Patient and provider preferences also converged when expressing beliefs that patients would gain the most benefit if alcohol apps were offered and guided by a clinician, as opposed to making apps available to patients in the absence of clinician involvement. Both samples felt clinician guidance would help patients stay engaged and accountable to using apps, increasing the chances that patients would follow through with treatment recommendations. Relatedly, clinicians emphasized that they would need to tailor workflows on a case-by-case basis. For instance, clinicians felt that patients who have lower readiness to change or very severe AUDs would need more rigorous follow-up

To a large extent, these convergent findings suggest that researchers and healthcare systems should consider models of implementation whereby alcohol apps are used to supplement or enhance alcohol-related care that is provided by a clinician. As described in the implementation science and informatics literature, an “adjunctive” model of treatment involves clinician guidance to help patients use apps to add treatment activities and content for patients to engage with outside of visits (Hermes et al., 2019; Muñoz, 2017). This literature describes a continuum where adjunctive models of app-based care are placed on one end of the spectrum, and “fully automated” app-based care is on the other end. Fully automated models provide patients with access to apps with little to no guidance from a patient's healthcare team. We note that while findings overall suggested that an adjunctive model of care may be the most preferred implementation approach, preferences across participants were varied. Therefore, multiple pathways into app-based care may need to be offered concurrently to accommodate varying individual-level preferences and constraints within clinics. A case study of depression and anxiety app implementation in a US healthcare system reported success with providing multiple pathways to enroll patients in apps, including patient self-referral through a web-based healthcare portal and clinician-initiated electronic health record referral (Mordecai et al., 2021). However, two effectiveness trials reported less success in getting clinicians to submit referrals to apps via electronic health records (Graham, Greene, Kwasny, et al., 2020; Thies et al., 2017).

Given staffing shortages and limited time available during primary care visits, which are common constraints in primary care (Chernof et al., 1999; Jaen et al., 1994; Rost et al., 2000), clinicians indicated that staffing models could be altered to accommodate workflows for delivering apps.
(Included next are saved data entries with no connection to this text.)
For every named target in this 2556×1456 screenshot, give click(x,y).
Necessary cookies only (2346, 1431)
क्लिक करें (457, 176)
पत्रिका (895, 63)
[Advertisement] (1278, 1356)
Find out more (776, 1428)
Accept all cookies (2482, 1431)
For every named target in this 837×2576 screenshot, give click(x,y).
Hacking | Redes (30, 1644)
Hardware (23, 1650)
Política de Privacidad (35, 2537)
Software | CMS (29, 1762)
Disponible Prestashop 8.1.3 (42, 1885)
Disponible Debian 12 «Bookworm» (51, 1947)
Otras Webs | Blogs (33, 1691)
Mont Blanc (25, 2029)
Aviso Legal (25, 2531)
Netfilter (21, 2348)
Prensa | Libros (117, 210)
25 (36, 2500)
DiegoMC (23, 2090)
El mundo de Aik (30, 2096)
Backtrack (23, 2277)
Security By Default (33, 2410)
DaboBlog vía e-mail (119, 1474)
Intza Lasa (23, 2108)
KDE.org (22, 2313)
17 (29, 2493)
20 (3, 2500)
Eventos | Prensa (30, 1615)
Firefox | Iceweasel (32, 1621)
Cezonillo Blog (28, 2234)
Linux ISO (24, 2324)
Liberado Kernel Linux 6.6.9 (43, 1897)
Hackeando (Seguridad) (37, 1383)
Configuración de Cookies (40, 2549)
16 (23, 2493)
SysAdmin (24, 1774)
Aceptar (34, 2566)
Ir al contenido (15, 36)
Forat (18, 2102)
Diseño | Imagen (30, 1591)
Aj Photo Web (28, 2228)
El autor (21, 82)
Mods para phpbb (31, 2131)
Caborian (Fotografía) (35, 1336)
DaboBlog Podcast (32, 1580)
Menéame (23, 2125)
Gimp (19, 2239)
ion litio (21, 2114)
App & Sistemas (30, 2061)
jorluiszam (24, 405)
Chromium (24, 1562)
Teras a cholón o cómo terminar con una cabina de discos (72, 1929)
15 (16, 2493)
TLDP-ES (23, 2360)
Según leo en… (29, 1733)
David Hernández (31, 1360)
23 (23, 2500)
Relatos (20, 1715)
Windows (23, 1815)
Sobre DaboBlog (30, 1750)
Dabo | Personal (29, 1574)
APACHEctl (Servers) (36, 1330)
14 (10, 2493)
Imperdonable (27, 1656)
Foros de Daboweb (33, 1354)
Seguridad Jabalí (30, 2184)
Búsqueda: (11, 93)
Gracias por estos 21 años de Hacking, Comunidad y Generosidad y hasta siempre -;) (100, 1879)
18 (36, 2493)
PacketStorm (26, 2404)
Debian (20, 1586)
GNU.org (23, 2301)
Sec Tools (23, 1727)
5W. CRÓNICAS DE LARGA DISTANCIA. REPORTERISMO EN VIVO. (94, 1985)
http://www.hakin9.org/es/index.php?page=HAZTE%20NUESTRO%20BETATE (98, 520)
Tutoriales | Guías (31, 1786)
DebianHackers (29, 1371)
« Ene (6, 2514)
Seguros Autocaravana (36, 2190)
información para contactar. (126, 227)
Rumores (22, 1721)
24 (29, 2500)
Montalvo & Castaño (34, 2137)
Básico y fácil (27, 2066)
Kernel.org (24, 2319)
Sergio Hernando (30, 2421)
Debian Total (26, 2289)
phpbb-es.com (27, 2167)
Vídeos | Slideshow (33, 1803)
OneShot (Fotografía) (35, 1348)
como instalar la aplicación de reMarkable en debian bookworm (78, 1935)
Specifically, they identified that workflow processes that do not involve clinical decision making, such as app account setup and periodic check-ins with patients, could be delegated to staff such as medical assistants who are trained to be health coaches. Indeed, primary care practices often use medical assistants to reduce clinician burden by reorganizing activities that do not require higher-level expertise (Bodenheimer et al., 2014; Powell et al., 2015). Such a solution could also reduce implementation costs and maximize sustainability, as all team members could focus on clinical duties that are fitting to their level of their licensure. Perhaps, such a model of app delivery could be a natural extension to team-based care models, where multiple clinicians on a team collaborate to care for the diverse needs of a given patient population (Schottenfeld et al., 2016). Given the preferences of patients and providers, studying implementation of app-based treatment in a collaborative care model for addressing AUD in primary care may be ideal.

We also note that participants expressed privacy concerns and wanted information how their data would be shared. This study and others underscore the importance of communicating risks and safeguards against accidental or malicious disclosure of private information, perhaps in clinician training and patient education materials (Lapham et al., 2012; Lattie et al., 2020).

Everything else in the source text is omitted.